Fazla zamanı kalmadığını hissediyor. Nihayet her şeyden kurtulacağını düşününce duruluyordu. 

Ölüm kime gelmedi ki bana gelmesin diye düşünüyordu. Diğer yandan da hastalığını saklıyor, üzülmesinler diye kardeşlerine söylemiyordu. Hem bunu onlara nasıl söyleyebilirdi ki... 

Bu düşünceler içinde kıvrılırken aşağıya dükkâna indi. 

Müşteri geldi. 

—Selamün aleyküm Fatih, hayırlı sabahlar, dedi. 

—Aleyküm selam. Hasan amca. Hayırlı sabahlar. 

—Nasılsın? 

—Çok şükür bugünümüze, dedi. 

—İşler nasıl gidiyor? 

—Biraz borçlandım, uykusuzluk var. Yine de şükür, borçlarımı kapatayım, başka bir sıkıntım yok, dedi. 

Müşteri; yüzü asık, endişeli gördüğü Fatih'e: 

—Bilirim, borç hiç sevmezsin, dedi. 

—Evet öyle ya, ölümlü dünya Hasan amca, dedi. 

Fatih, müşterisinin bisikletini tamir ederken çay eşliğinde muhabbet ettiler. Fatih’in aklında sadece hastalığı ve geride bırakacağı kardeşleri vardı. Kendi ateşiyle yanan bir pervane gibiydi. İçten içe yanıyordu. Biraz korkuyordu. Yaptıklarından çok yapamadıklarından... Yaşanmamış hayatı ona ıstırap veriyor, bu anlamda teslimiyet gösteremiyordu.
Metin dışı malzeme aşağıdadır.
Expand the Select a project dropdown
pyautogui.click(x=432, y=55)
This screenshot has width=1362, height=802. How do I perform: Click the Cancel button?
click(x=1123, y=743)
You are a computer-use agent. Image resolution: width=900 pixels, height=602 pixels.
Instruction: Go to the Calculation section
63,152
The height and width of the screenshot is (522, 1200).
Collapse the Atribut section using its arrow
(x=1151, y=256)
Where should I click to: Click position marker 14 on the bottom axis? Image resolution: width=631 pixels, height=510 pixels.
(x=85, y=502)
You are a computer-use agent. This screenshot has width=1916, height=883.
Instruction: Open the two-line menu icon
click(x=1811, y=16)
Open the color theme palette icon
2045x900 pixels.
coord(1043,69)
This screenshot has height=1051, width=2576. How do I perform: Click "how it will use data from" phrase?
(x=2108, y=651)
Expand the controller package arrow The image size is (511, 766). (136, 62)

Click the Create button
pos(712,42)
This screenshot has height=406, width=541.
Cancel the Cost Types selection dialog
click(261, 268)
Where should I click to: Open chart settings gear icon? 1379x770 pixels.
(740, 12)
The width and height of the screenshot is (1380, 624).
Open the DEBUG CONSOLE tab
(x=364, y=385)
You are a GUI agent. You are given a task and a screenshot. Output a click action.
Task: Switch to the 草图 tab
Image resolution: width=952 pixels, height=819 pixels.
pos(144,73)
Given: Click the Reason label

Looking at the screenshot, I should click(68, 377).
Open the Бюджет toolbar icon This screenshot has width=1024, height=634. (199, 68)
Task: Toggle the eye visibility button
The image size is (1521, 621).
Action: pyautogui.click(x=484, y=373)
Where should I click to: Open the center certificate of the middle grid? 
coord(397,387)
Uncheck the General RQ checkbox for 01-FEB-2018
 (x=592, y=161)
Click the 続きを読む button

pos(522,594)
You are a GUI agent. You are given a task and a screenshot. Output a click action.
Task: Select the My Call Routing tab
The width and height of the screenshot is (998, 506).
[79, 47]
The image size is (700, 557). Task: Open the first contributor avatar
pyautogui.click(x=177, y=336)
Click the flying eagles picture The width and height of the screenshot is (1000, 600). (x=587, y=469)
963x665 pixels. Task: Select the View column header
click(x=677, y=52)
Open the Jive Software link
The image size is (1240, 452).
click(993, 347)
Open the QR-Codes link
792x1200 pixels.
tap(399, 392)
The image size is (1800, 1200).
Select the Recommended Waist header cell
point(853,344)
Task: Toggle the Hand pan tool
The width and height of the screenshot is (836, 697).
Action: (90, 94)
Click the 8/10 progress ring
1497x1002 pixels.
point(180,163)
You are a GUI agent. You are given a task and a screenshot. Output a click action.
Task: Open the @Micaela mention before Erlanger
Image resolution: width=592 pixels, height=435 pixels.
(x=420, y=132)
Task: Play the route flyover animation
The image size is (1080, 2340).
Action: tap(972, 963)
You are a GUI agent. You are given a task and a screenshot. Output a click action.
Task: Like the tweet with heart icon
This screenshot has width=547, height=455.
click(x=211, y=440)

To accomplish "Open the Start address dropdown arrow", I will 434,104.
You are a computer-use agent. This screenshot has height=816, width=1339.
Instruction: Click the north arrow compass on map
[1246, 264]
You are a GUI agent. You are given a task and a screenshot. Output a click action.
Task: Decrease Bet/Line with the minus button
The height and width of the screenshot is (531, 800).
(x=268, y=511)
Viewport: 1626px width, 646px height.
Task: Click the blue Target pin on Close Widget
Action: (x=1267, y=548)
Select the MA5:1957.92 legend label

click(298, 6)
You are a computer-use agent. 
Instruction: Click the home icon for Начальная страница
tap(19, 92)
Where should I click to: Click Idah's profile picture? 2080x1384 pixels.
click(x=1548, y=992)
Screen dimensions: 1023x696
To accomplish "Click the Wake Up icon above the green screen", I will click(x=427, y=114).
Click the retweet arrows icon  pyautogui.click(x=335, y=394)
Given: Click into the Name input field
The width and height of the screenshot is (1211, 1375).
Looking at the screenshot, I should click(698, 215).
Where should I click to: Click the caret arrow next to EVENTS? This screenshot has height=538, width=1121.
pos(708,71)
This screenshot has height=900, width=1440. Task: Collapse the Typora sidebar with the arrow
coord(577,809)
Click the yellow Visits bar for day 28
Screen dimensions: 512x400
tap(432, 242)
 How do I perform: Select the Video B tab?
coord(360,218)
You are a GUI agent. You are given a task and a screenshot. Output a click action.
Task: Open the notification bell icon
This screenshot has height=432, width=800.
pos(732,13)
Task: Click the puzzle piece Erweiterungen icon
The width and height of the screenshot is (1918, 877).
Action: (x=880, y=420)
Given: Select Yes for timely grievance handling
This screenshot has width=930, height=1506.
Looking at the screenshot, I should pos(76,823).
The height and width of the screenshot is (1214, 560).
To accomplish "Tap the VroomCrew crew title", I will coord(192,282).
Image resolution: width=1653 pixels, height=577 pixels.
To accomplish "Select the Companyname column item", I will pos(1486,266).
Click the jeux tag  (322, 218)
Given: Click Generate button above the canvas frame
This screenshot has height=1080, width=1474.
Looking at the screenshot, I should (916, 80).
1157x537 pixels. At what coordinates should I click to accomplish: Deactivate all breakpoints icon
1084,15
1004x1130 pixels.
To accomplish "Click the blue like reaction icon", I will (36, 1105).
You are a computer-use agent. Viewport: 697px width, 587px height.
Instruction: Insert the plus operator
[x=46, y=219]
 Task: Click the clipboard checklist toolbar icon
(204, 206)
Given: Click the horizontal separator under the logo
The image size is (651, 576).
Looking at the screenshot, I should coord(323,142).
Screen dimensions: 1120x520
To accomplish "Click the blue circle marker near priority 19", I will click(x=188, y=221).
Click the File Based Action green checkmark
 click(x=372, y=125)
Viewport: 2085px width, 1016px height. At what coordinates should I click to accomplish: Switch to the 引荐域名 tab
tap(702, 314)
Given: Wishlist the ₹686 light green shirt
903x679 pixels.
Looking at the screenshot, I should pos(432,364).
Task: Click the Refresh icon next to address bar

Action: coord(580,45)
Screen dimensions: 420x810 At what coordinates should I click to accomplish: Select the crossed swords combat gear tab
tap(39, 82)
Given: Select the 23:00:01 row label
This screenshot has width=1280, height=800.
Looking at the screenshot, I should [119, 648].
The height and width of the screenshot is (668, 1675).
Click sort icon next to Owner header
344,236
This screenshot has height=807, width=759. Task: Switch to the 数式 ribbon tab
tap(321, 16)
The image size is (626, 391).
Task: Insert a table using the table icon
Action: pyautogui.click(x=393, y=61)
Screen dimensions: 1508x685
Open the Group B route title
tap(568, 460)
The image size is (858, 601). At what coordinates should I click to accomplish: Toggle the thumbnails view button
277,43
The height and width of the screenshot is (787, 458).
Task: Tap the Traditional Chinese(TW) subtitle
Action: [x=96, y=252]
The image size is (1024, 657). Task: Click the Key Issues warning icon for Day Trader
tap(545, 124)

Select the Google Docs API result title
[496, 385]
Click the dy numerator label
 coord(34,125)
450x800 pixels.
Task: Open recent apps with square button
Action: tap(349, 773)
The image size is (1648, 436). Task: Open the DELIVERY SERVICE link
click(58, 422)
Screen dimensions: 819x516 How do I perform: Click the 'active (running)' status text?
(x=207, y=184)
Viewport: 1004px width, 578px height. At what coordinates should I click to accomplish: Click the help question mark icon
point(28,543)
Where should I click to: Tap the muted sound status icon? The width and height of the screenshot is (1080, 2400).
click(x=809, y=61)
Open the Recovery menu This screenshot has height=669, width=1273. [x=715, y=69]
Bu dünyaya kimileri yaşamaya, kimileri de "yaşamamaya" geliyor diye içerledi… 


Bir ay sonra kardeşlerinin yanında uyuduğu gece, bir daha gözlerini açamadı. Mosmor kesilmişti yüzü, elleri soğuktu ve yana düşmüştü. 

Küçük kardeşi boynuna sarılmış, abim uyanmıyor diye ağlıyordu. 

Yaşamadıklarını da alıp yorgunluğuyla gitmişti Fatih.